In Oppression, Marilyn Frye compares the oppression of women to a bird being kept in a cage. Sure the cage might be pretty and basic needs are provided for, but the motion and mobility of the birds inside are restricted. The lives of women have already been shaped and reduced by a system designed to benefit men. Frye writes “On the other hand, anything but the sunniest countenance exposes us to being perceived as a mean, bitter, angry or dangerous.” But women are supposed to be proud of their gilded cages and are deemed problematic when they question the system and the merit of the bars of society that lock them in. 

I’d like to say I am aware of the odds that are stacked against women and that I haven’t consciously been involved in anything that perpetuated their ongoing oppression. However, I hadn’t thought about the oppression being in the form of a system designed to keep men at an advantage over women. Their irony of a black man, living through the oppression of a system designed to benefit another race, missing out on the same system being designed to benefit men was not lost to me. Mcintosh wrote, “I did not see myself as a racist because I was taught to recognize racism only in individual acts of meanness by members of my group, never in invisible systems conferring unsought racial dominance on my group from birth.” 

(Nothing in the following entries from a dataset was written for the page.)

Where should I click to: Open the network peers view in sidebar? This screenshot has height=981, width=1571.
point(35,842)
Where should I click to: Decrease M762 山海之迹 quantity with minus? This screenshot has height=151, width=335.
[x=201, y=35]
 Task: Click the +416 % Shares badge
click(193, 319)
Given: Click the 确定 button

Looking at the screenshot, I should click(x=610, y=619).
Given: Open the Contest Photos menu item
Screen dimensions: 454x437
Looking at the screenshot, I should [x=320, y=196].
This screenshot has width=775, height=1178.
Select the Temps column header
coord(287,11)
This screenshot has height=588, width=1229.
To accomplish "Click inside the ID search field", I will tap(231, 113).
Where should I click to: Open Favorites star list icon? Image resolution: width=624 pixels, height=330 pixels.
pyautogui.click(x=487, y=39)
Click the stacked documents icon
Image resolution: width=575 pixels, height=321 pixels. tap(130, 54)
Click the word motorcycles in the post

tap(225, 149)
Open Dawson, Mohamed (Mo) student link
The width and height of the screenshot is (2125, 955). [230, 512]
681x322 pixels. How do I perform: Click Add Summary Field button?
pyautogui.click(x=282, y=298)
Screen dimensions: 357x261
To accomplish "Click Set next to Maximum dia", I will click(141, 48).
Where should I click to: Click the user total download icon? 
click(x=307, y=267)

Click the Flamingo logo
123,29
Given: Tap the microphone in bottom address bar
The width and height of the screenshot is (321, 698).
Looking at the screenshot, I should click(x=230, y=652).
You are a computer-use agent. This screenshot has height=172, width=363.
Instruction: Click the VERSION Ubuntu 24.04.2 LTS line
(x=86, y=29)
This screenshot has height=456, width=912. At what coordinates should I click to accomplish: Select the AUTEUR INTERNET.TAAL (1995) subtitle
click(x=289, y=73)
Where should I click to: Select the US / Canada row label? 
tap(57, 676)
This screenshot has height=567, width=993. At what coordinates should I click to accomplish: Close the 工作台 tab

I can only imagine what it must be like for women of color to navigate this ‘system’. I thought back on Feminist Politics and how the author mentioned that women of color fighting for women’s rights were not necessarily in the same boat as white women fighting for the same rights. How this created a double standard of living for the reformist feminists. I now wonder if this same thing happened as black people fought for civil rights; that black women were only partially supported since men’s rights would come first.